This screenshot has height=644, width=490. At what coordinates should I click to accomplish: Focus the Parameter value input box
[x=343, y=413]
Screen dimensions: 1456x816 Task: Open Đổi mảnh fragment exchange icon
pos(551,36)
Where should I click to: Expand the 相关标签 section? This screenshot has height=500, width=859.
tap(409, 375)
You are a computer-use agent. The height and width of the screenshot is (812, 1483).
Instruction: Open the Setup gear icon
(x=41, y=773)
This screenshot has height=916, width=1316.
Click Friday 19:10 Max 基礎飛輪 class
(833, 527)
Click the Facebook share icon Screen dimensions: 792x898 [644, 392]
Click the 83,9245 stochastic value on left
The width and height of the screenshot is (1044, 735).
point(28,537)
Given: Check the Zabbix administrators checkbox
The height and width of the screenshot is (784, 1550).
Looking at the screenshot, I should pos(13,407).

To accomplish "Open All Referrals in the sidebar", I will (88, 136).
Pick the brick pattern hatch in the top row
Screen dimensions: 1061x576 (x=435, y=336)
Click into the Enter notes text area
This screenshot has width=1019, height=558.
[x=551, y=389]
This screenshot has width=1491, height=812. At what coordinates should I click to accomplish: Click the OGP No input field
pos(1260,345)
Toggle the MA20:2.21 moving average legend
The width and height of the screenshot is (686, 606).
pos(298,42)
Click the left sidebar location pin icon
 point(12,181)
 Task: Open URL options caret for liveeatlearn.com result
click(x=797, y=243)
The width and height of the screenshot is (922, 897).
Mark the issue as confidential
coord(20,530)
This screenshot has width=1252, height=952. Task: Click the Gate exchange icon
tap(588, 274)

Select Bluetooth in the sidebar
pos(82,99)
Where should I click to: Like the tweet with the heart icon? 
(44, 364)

- [Task to carry out]: Each line of the material above must be retyped precisely.

- [Response area]:
This screenshot has height=644, width=490. At what coordinates should I click to accomplish: Focus the Parameter value input box
[x=343, y=413]
Screen dimensions: 1456x816 Task: Open Đổi mảnh fragment exchange icon
pos(551,36)
Where should I click to: Expand the 相关标签 section? This screenshot has height=500, width=859.
tap(409, 375)
You are a computer-use agent. The height and width of the screenshot is (812, 1483).
Instruction: Open the Setup gear icon
(x=41, y=773)
This screenshot has height=916, width=1316.
Click Friday 19:10 Max 基礎飛輪 class
(833, 527)
Click the Facebook share icon Screen dimensions: 792x898 [644, 392]
Click the 83,9245 stochastic value on left
The width and height of the screenshot is (1044, 735).
point(28,537)
Given: Check the Zabbix administrators checkbox
The height and width of the screenshot is (784, 1550).
Looking at the screenshot, I should pos(13,407).

To accomplish "Open All Referrals in the sidebar", I will (88, 136).
Pick the brick pattern hatch in the top row
Screen dimensions: 1061x576 (x=435, y=336)
Click into the Enter notes text area
This screenshot has width=1019, height=558.
[x=551, y=389]
This screenshot has width=1491, height=812. At what coordinates should I click to accomplish: Click the OGP No input field
pos(1260,345)
Toggle the MA20:2.21 moving average legend
The width and height of the screenshot is (686, 606).
pos(298,42)
Click the left sidebar location pin icon
 point(12,181)
 Task: Open URL options caret for liveeatlearn.com result
click(x=797, y=243)
The width and height of the screenshot is (922, 897).
Mark the issue as confidential
coord(20,530)
This screenshot has width=1252, height=952. Task: Click the Gate exchange icon
tap(588, 274)

Select Bluetooth in the sidebar
pos(82,99)
Where should I click to: Like the tweet with the heart icon? 
(44, 364)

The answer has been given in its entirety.